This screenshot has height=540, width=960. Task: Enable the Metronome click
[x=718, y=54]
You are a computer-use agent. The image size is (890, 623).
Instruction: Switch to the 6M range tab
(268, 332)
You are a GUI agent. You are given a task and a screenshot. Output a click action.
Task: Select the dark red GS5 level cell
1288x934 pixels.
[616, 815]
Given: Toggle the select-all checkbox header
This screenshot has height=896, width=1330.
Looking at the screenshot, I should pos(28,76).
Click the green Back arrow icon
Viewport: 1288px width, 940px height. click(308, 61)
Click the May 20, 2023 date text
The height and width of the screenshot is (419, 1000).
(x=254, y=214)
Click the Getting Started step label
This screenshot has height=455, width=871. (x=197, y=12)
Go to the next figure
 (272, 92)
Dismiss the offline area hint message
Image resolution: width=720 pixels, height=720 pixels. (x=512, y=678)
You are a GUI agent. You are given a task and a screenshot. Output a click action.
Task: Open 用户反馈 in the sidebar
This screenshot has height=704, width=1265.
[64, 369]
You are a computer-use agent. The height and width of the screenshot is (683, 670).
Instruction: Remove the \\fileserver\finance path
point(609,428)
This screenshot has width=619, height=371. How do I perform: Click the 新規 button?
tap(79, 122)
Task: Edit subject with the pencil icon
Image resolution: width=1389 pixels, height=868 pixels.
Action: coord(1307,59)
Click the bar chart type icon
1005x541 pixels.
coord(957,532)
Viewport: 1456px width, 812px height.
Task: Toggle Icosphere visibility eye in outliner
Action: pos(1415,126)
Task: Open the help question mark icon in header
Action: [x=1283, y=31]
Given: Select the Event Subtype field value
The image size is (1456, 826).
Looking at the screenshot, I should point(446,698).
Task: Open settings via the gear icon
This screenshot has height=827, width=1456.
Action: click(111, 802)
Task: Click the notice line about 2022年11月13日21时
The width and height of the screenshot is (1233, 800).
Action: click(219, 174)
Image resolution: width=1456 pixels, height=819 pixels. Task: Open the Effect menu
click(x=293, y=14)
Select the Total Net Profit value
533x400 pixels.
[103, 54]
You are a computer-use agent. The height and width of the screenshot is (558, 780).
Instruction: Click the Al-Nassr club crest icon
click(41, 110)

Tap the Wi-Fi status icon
_ _ _ _ _ _ _
= What is being asked =
Copy the material word for word, from its first line up to and including the line with "Image resolution: width=720".

= Output of the exercise =
This screenshot has height=540, width=960. Task: Enable the Metronome click
[x=718, y=54]
You are a computer-use agent. The image size is (890, 623).
Instruction: Switch to the 6M range tab
(268, 332)
You are a GUI agent. You are given a task and a screenshot. Output a click action.
Task: Select the dark red GS5 level cell
1288x934 pixels.
[616, 815]
Given: Toggle the select-all checkbox header
This screenshot has height=896, width=1330.
Looking at the screenshot, I should pos(28,76).
Click the green Back arrow icon
Viewport: 1288px width, 940px height. click(308, 61)
Click the May 20, 2023 date text
The height and width of the screenshot is (419, 1000).
(x=254, y=214)
Click the Getting Started step label
This screenshot has height=455, width=871. (x=197, y=12)
Go to the next figure
 (272, 92)
Dismiss the offline area hint message
Image resolution: width=720 pixels, height=720 pixels. (x=512, y=678)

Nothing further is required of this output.